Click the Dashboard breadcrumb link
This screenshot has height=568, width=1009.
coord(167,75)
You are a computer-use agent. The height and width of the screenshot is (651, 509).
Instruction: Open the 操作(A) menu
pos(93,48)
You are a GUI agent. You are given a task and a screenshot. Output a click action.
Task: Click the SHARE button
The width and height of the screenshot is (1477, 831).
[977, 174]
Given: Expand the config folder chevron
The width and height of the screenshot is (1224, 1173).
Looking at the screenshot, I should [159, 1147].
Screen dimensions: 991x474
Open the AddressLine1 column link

...

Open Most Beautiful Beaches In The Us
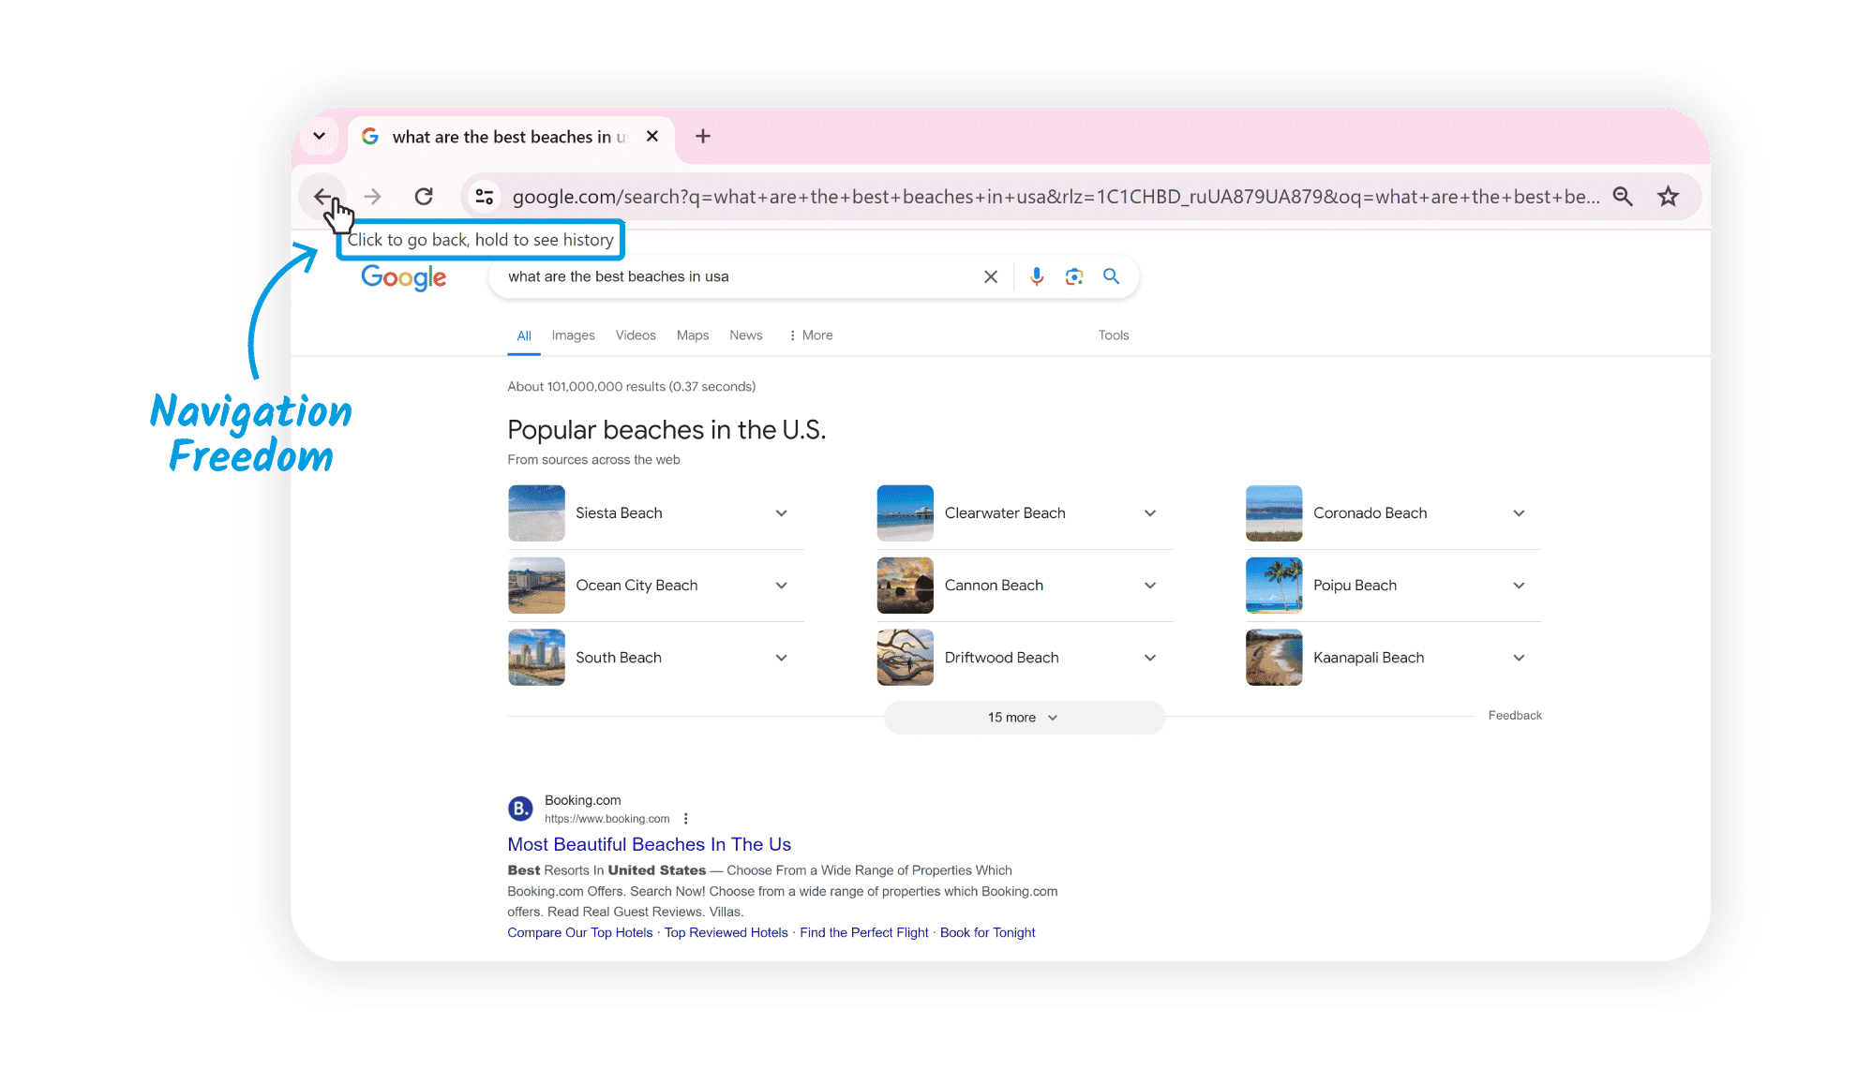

--

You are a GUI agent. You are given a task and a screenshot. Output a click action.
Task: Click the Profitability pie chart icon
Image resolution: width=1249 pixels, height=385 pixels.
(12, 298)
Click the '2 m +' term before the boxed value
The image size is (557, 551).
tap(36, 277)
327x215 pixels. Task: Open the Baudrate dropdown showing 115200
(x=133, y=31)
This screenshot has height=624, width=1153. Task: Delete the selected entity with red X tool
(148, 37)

Given exercise
Please write out the material above from the line with "Given: Expand the config folder chevron" to the line with "Open the AddressLine1 column link", both lines included, keeping every character unchanged.

Answer below
Given: Expand the config folder chevron
The width and height of the screenshot is (1224, 1173).
Looking at the screenshot, I should [159, 1147].
Screen dimensions: 991x474
Open the AddressLine1 column link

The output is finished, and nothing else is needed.